I just had someone call and ask if I was OK.  (Thanks Pete!)  He was a little worried because Sunday I was a little on the emotional side and was concerned that there might be some challenges going on.  It's great to be loved, I'll tell you that.

Yep, I was a little emotional at church on Sunday.  What I was talking about was pretty close to my heart, this whole idea of keeping people at the middle of the frame.  (If you didn't hear the talk you can get it off the church website, www.coldspringschurch.net).   A lot of times the "church" can get knocked for being too focused on programs and buildings.  Some of it is true.  I have to be honest, pastor's can get into the trap of measuring their value, success, impact, etc by the size of their budget and their buildings.  Part of it can be because many other people measure them that way.  I digress.  

But really, if you take the time to delve into their heart, I will bet it bleeds for people.  That people would know Jesus.  That people would love Jesus.  That people would experience Jesus.  That people would be healed, changed, grow up, settle down, find hope, lose despair, experience faith, choose wisdom.  People.  That is what they care about.  It is what I care about.

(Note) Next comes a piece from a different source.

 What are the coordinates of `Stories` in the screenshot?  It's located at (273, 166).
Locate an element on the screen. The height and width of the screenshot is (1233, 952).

Back to Sunday.  I was sharing about people and about eternity.  What makes a difference in forever?  It is people.  And the question I wrestle with is... "How can we help more people experience eternity?"  I get emotional about that and it chokes me up.

Another thing that played a part in it was I was at the end of a five day fast.  I strongly sensed that God was inviting me to fast and pray for five days so from Wednesday through Sunday I spent significantly more time before Jesus in prayer, reading, meditation and contemplation.  So, I also believe that the talk on Sunday had God's fingerprint upon it.  

In my journaling this morning, this is what I wrote about my time of fasting:  

“In thinking about [my fasting] today, the big thing would be God’s sustaining power, that is the lesson.  When I didn’t have food, God sustained my strength.  When I didn’t have emotional reserves, God came and made up for it.  When I struggled to find the message, the ideas, the creativity, God gave me those things at the time of need.”

Jesus needs to touch our whole life.  Heart, soul, mind and strength.  For someone who isn't highly emotional (ask my wife), that is a tough thing for me to allow at times.  And as a Pastor, I really want people to go beyond just thinking Christian, but acting Christ-like and feeling Christ-like.

A Prayer

Creator of our whole being, awaken in us a hunger that will only be filled by you, a thirst that would be unquenchable except by finding your living water.  Creator, create in us longings that find their fulfillment and peace in you.  Open our eyes to see you everywhere you are.  AMEN



2 comments:

Anonymous said...

Thank you for being brave enough and vulnerable enough to lead us by example as we engage our entire selves more and more with Jesus and others.

Life seems to come down to the immediate step we are taking that ultimately leads to all of eternity!

That's somewhat heavy- in a good way.

et

Anonymous said...

ok, i know i posted a comment yesterday... but oh well...

it was something to the effect that your courageous vulnerability in leading us by example to engage with Jesus more and more is appreciated...

and something about life being about the immediate step we're taking that ultimately leads to eternity... or some other deep thoughts

(this is why i don't have a blog of my own- there's too many people i need to listen to before i speak-er- write)!